The method with the pooling index is adopted, upsampling is improved, and the image segmentation effect is improved. In the up-sampling process, the weight value of the corresponding index position in the feature map is set to be equal to the value to be up-sampled in a pooling index mode.

And setting the weight value to be half of the maximum characteristic value at other positions corresponding to the pooling cores. Therefore, the maximum characteristic position information of the image is filtered through pooling, and the characteristics around the maximum characteristic position are restored, so that more characteristic information can be obtained in the up-sampling process of the image, and the semantic segmentation is more accurate on the boundary outline of the image.

The ranging method employed in the present design is described next. Firstly, the type of a distance measuring camera is selected, and finally, the distance measuring is carried out by using a binocular camera-based mode according to various factors such as a distance measuring principle, precision and hardware cost.

Geometrical configuration of the projection of the binocular camera on the X-O-Y plane in the world space coordinate System, OR_、O_TIs the optical center of both cameras. The projection points of any point P in the space on the two image planes are P, P', X_R、X_TIs its distance from the origin of the image plane. The distance between the two cameras, i.e. the base length, is b. Z is the distance from point P to the baseline. F is the distance from the optical center to the image plane, i.e. the focal length. It can be seen that Δ Ppp' to Δ PO_RO_TTherefore, the following relationship exists:

let D be X_R-X_TThe following can be obtained:

similarly, other coordinate information of the point P can be obtained:

wherein (x)_R，y_R) And (x)_T，y_T) The coordinates of the projection points of the point P in space on the phase plane of the binocular camera, and D the parallax (disparity) of the two images.
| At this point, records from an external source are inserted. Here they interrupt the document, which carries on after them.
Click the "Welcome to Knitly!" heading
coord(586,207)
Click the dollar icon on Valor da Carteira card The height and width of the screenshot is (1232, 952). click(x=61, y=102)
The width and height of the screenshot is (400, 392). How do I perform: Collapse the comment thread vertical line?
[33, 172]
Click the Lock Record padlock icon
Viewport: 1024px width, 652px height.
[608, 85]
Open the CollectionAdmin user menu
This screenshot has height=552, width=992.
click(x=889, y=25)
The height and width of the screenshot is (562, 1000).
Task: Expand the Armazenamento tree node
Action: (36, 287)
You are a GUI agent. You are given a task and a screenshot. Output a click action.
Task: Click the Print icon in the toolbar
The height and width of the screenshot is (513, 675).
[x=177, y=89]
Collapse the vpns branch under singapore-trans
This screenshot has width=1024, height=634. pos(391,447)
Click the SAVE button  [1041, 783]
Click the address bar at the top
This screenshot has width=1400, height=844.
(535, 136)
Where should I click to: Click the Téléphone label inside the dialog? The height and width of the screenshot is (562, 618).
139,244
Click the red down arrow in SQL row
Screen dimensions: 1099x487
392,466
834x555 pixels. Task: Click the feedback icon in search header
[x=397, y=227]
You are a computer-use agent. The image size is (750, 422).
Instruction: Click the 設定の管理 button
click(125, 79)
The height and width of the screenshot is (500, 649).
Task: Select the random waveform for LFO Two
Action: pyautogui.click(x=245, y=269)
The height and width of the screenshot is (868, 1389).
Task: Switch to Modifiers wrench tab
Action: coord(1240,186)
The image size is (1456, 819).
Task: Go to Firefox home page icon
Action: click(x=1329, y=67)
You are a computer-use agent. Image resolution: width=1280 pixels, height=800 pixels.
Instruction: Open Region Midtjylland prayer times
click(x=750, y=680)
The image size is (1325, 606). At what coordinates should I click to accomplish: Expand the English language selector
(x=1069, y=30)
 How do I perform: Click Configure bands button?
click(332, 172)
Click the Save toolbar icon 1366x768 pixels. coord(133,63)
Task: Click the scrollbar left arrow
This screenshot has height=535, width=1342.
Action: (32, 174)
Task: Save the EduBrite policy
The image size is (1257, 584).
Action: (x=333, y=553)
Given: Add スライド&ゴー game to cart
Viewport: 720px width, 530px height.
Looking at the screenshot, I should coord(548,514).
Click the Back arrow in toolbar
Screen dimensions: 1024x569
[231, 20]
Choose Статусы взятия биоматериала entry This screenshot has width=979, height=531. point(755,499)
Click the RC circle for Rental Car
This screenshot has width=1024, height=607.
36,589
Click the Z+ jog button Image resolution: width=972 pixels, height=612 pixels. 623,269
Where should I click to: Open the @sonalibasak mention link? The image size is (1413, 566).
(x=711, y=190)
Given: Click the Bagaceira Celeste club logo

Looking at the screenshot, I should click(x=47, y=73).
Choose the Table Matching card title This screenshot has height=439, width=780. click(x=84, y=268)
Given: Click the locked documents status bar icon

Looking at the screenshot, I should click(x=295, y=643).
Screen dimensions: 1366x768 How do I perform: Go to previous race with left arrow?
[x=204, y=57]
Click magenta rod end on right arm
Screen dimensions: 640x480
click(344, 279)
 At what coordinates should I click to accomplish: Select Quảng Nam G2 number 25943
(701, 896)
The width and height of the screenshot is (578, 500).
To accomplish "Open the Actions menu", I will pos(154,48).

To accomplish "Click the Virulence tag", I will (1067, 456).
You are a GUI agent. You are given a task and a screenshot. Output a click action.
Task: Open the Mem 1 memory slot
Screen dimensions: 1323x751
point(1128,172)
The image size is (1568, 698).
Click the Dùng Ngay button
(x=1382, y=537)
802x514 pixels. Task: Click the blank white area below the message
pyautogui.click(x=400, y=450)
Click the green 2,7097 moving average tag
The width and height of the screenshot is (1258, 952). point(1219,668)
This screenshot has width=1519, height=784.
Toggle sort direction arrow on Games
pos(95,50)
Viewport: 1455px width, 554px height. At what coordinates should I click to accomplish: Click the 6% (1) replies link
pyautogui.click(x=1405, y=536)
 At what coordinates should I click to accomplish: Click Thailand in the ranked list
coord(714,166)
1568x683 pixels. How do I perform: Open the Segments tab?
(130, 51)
The distance of the object from the camera can be calculated by the parallax.

And then calibrating the camera, wherein the calibration is mainly used for acquiring internal parameters, external parameters and distortion coefficients of the camera. And calculating the spatial three-dimensional information of the object by calibrating and establishing a geometric model imaged by the camera. The three-dimensional calibration is to calculate the geometric relationship between two cameras with different positions in space to obtain the corresponding relationship between rotation and translation of the cameras, and finally obtain the three-dimensional space information of the object. The calibration method comprises the methods of manual calibration, OpenCV function based, MATLAB toolbox based and the like. MATLAB has higher accuracy and stronger robustness than other methods, and the design adopts the MATLAB toolbox to calibrate the camera. Parameters such as an internal reference Matrix (Intrinsic Matrix), Radial Distortion (Radial Distortion), Tangential Distortion (Tangential Distortion), Rotation Matrix (Rotation Matrices), Translation Vectors (Translation Vectors) and the like of the camera are calculated by using an MATLAB toolbox. In the calibration process, the selected calibration plates are uniformly distributed at each corner of the image, so that the radial distortion and the tangential distortion of the lens can be effectively calculated. And correcting the image by using the obtained parameters. Avoiding optical distortion of the image. In practice, images captured by the binocular camera are required to be aligned strictly in a horizontal position. However, because of mechanical errors, a perfectly aligned binocular camera does not exist in practice, and therefore, the two captured images are subjected to stereo correction. By studying the relationship of the two camera images, the three-dimensional image has a geometrical relationship on a two-dimensional image plane, which is called epipolar geometry.

Firstly, obtaining specific coordinate values of a space object through a binocular camera:

wherein u is_L、u_RRepresenting the pixel distance of the left and right cameras from the left edge of each image plane. f. of_xIs an internal reference value through calibration. d ═ u_L-u_R. b is the optical center distance of the two cameras. And taking the optical center of the left camera as the origin of a world coordinate system, and u and v represent coordinates of points under a pixel coordinate system. u. of_o、v_oAnd the coordinate values of the central origin of the left camera image plane under the pixel coordinate system. Converting the coordinate into homogeneous coordinates through a simultaneous equation set, and obtaining the coordinate in a matrix form:

wherein X is W X_w,Y＝W*Y_w,Z＝W*Z_w. Since the value of the rotation matrix T between the binocular cameras in the x direction represents the amount of translation of the camera 2 in the horizontal direction of the camera 1, b-T_x. Let u₀、u₀' is a coordinate value of the origin horizontal component of the left and right camera image planes in the pixel coordinate system, and is approximately 0 since the difference between the two values is small. The following equation is obtained:

order to

Then it can be deduced that:

usually Q is called a reprojection matrix (reprojection matrix). By means of a 4 x 4 reprojection matrix Q, we can convert two-dimensional planar coordinates into spatial three-dimensional coordinates. The coordinates of the space point are (X)_w＝X/W,Y_w＝Y/W,Z_wZ/W). By combining stereo vision with image segmentation, the spatial position distance between different objects in the image can be determined.

In the invention, an intelligent distance perception infant monitoring system is designed based on the stereoscopic vision principle. The method for improving the upsampling part in the image segmentation algorithm by using the method with the pooling index is provided, so that more characteristic information can be obtained in the upsampling process, and the accuracy of semantic segmentation on the boundary outline of the image is improved. Experiments show that the method with the pooling indexes is superior to the current popular semantic segmentation algorithm in the accuracy of the edge contour; meanwhile, the actual distance of the baby in the real scene is intelligently sensed by using a stereoscopic vision algorithm, and the monitoring efficiency of the baby is improved.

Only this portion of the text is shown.